When his knock went unanswered, he did not bother to knock again. He pointed his forefinger toward the lock and a stream of green light spiraled from the tip. It hurtled through the keyhole and he heard the lock click. The door swung open.
He was on his guard the moment he stepped over the threshold. A maid was slumped at the bottom of the general’s grand staircase. The top half of her gray dress was covered in blood from a wound in her neck. Her gurgling, rasping breaths masked his footsteps as he hurried the length of the hall. By the time he reached her, she had fallen silent and her wide eyes had gone blank.
He hastened up the stairs, treading as lightly as he could, and headed straight for the sitting room. The door was shut but there was a sliver of light under the door that told him there was or had been someone recently inside. Just as he was about to place his hand on the doorknob and turn, a shadow passed across the light and he hesitated. He knew General Carter well enough to dismiss the possibility that he had killed the maid. If the general himself was injured or captured, barging into the room beyond could have fatal consequences.
Varren quickly cloaked himself in a spell of concealment and sat down on the floor just outside the room. As he closed his eyes, he felt the full force of his power surging through his veins and harnessed its energy. It built quickly, but instead of projecting it outward, Varren forced it deep inside himself. His body grew cold. Thousands of ethereal cords kept his conscious mind attached to his physical being and he felt each one of them snap as he tore his spirit from his flesh. He felt no pain but a sudden sense of emptiness and vulnerability that still managed to unnerve him.

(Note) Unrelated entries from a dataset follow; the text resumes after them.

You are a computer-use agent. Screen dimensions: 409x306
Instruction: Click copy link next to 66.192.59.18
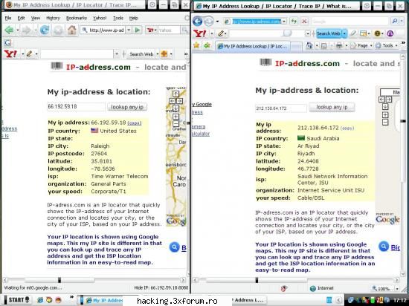tap(135, 123)
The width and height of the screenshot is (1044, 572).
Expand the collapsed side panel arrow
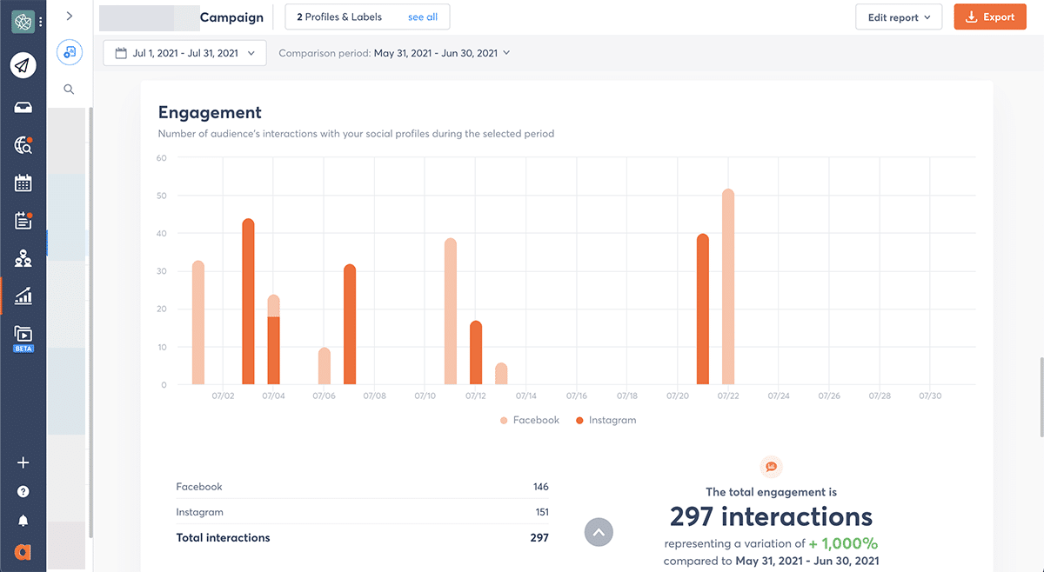click(x=70, y=16)
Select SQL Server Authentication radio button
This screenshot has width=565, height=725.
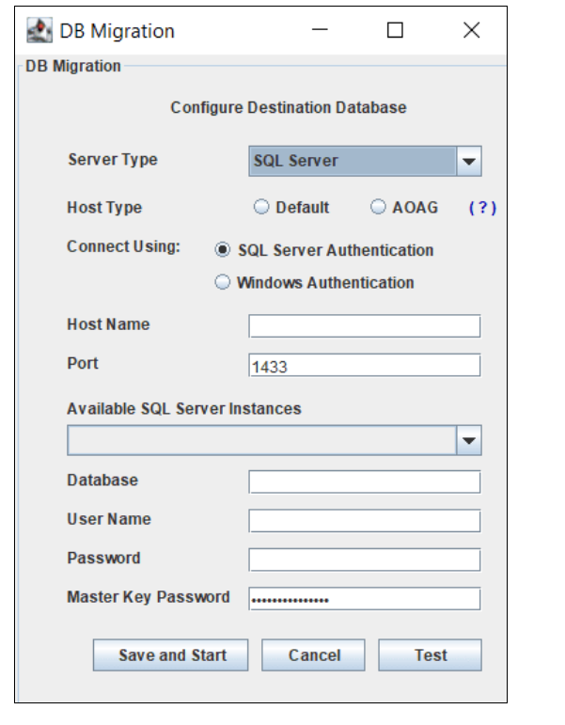click(x=223, y=250)
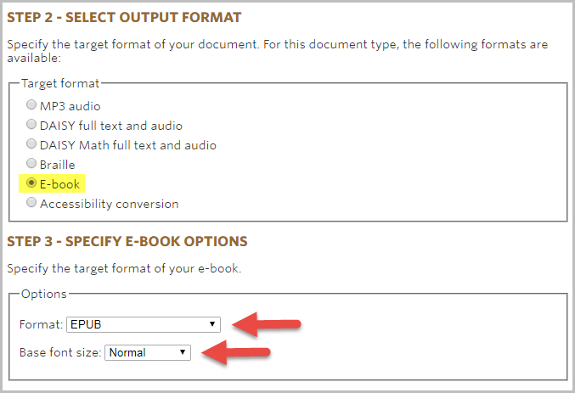Click the 'Braille' label text
575x393 pixels.
tap(58, 165)
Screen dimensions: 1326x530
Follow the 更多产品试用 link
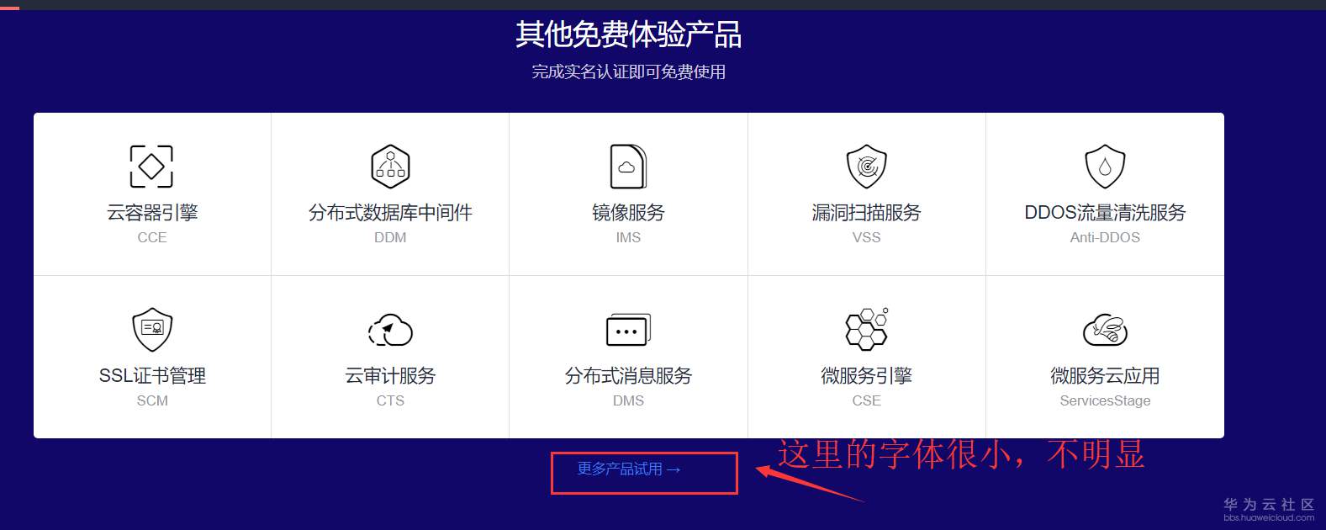(628, 469)
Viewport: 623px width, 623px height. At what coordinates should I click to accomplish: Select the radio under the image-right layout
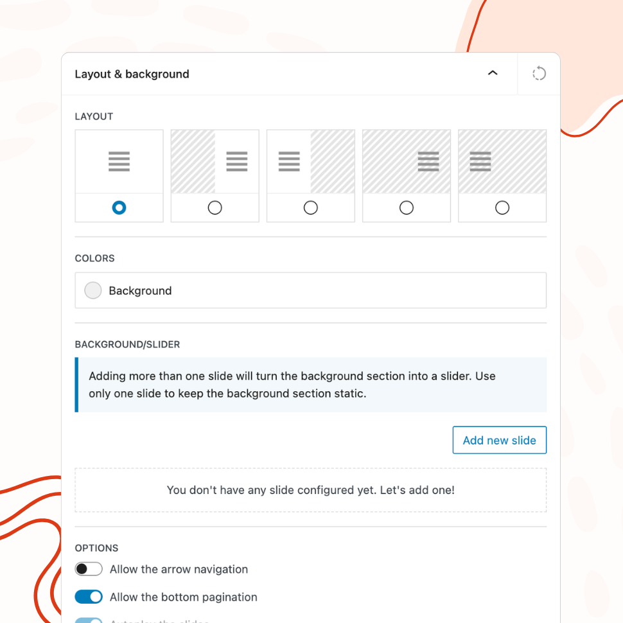[311, 207]
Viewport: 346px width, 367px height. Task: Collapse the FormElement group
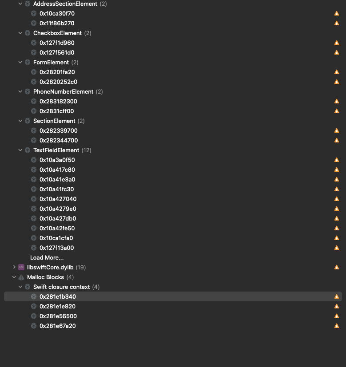[x=20, y=62]
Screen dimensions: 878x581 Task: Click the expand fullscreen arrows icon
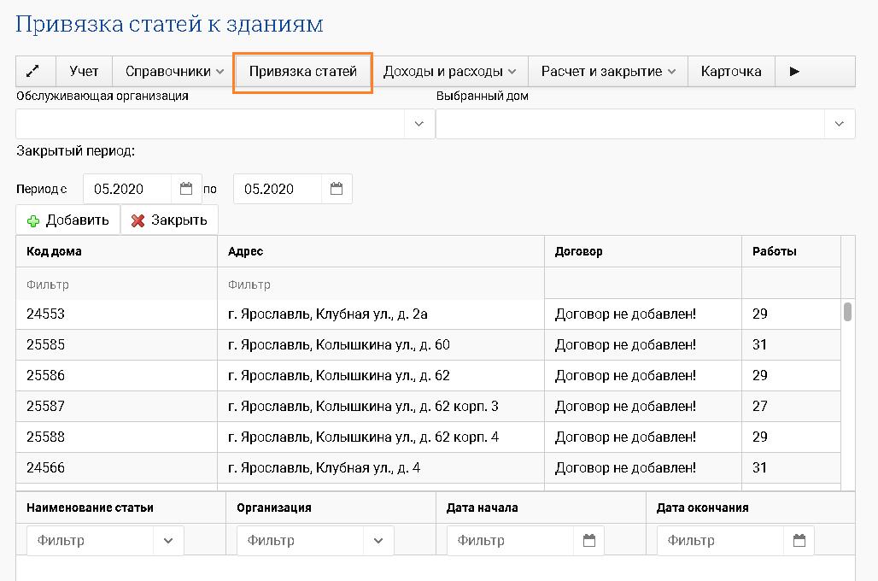pos(36,72)
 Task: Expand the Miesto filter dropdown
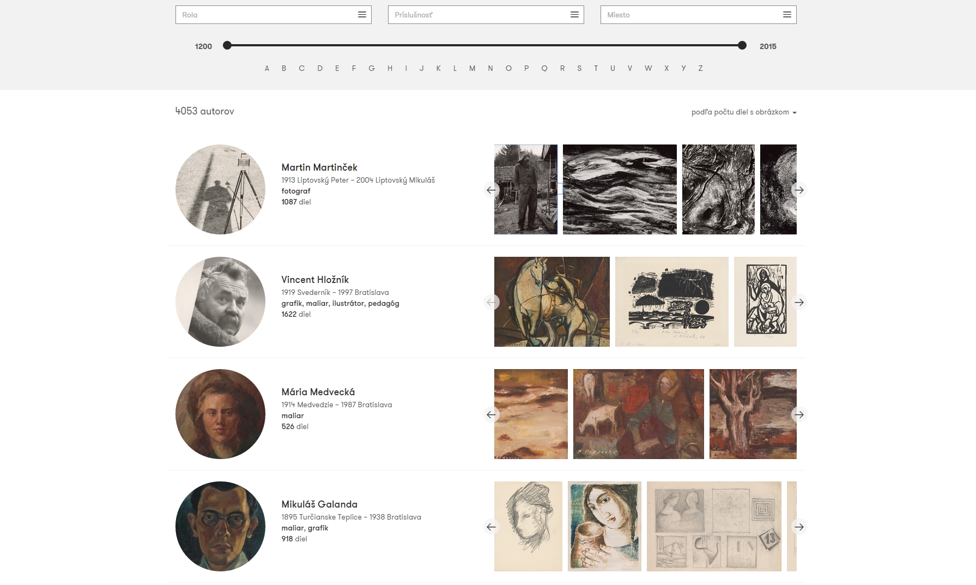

In his disembodied form, Varren glanced back and saw his body slump, lifeless. He slid through the door as a whisper of a ghost and emerged into the sitting room beyond. Weightless, he glided through the air into the middle of the room and looked around for the owner of the shadow he had seen.
He saw nobody. Nothing seemed amiss. He could see no sign of a struggle and the supper General Carter’s servants had laid out was untouched on the large table. However, moving further into the room, his spectral eyes picked out the shape of a man lying face down, half concealed by a large sofa. He approached the body and, with a stab of anguish and confusion, he recognized Carter. The general, like the woman on the stairs, had been slashed across the throat. Blood was soaking into the intricately designed rug and a dark pool was spreading out around Carter’s head.
A sudden movement behind him made Varren spin. He thought wind was rippling the curtains but he quickly realized it was a woman standing before the window in a white underdress. Her bloodied hands were on the windowsill, preparing to unfasten the latch and effect an escape.
Varren hurtled back across the room, burst through the door and collided with his slumped body. The thousand cords reconnected in an instant, fusing his mind once more with his flesh. Whole once more, he sprang up, flung open the sitting room door and hurried inside. He caught sight of the woman and made a lunge for her, grabbing her wrist just as she jumped. She screamed as she fell but Varren did not let go. He grasped the window ledge as she swung and careened into the outside wall of the house with a dull thud. The woman struggled and lashed out with her free arm, scratching and screaming at him, but he heaved her back up into the room and threw her to the floor. She got quickly to her feet and brandished her bloodied knife at him.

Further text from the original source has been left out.